## [The data]
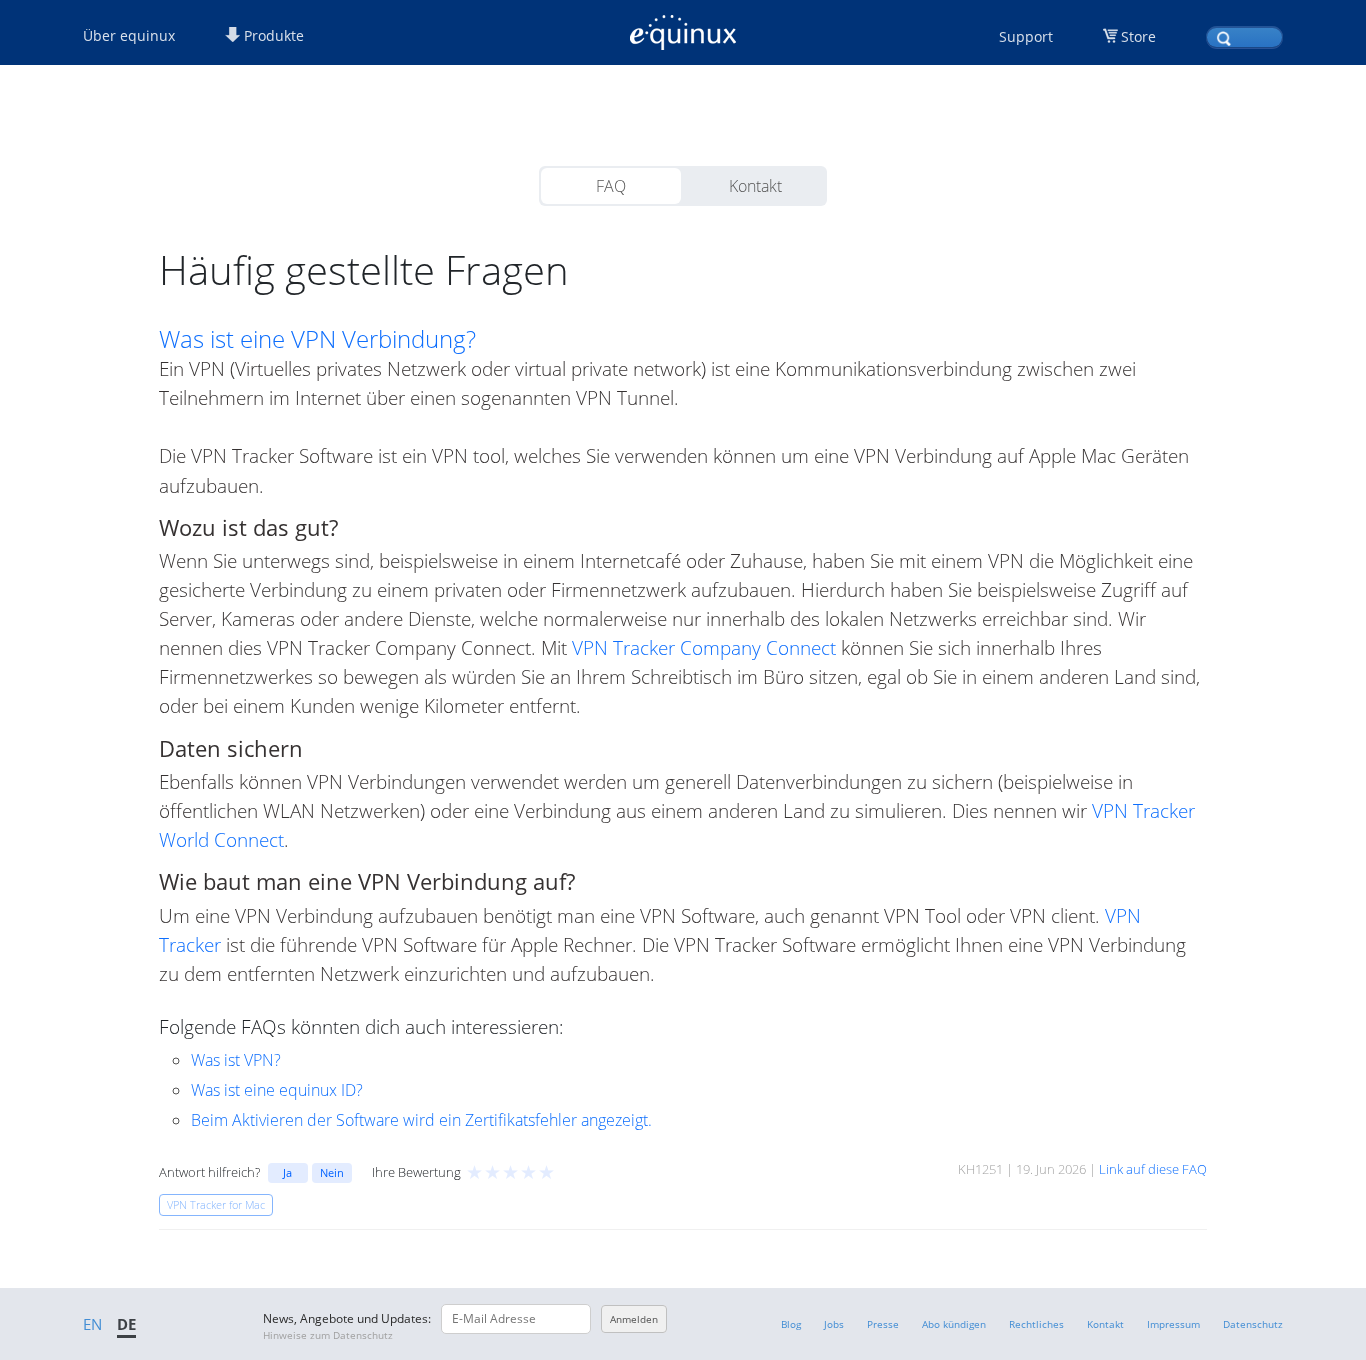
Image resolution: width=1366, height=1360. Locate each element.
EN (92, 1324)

==

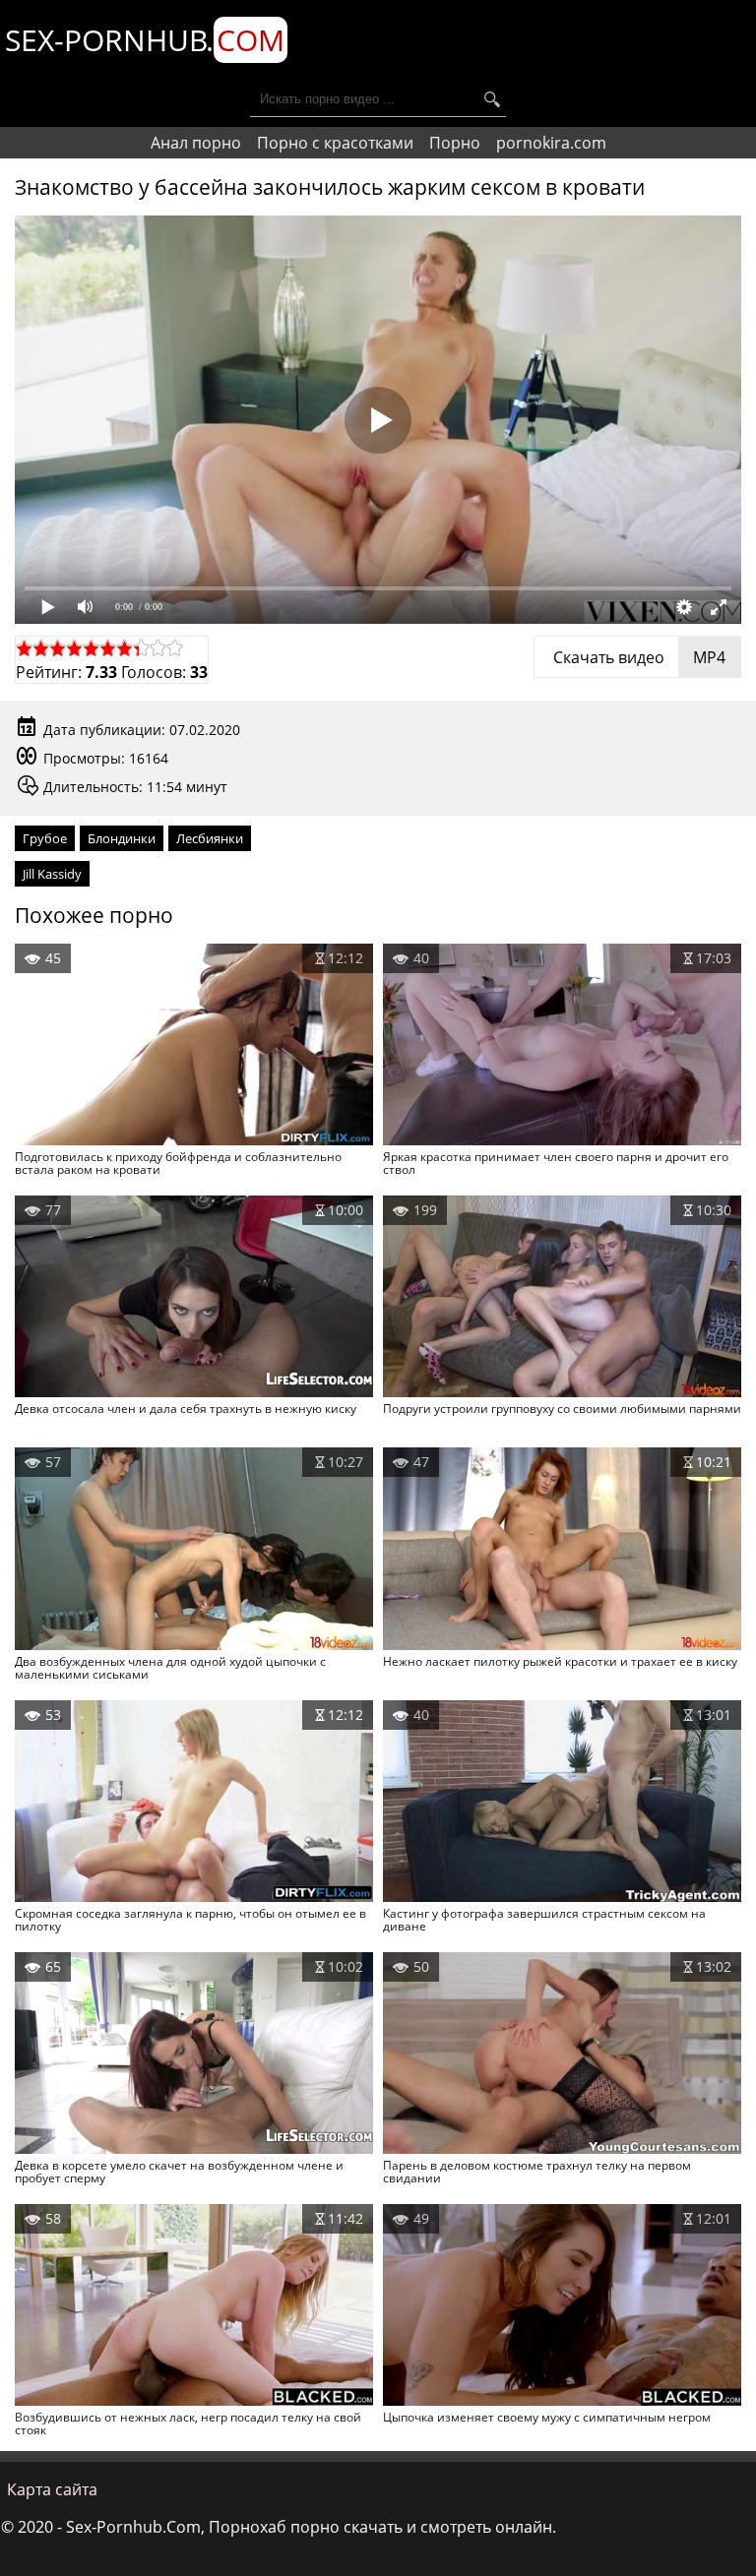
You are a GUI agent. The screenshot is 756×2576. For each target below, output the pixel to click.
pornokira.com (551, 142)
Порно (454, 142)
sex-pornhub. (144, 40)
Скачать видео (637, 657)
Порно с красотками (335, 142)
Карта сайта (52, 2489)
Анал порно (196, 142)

## [Work item]
From the listing above, output exactly the run of lines that starts with the line containing "Image resolution: width=1366, height=1360." and ends with the line containing "EN (92, 1324)".

## [Output]
Image resolution: width=1366, height=1360. Locate each element.
EN (92, 1324)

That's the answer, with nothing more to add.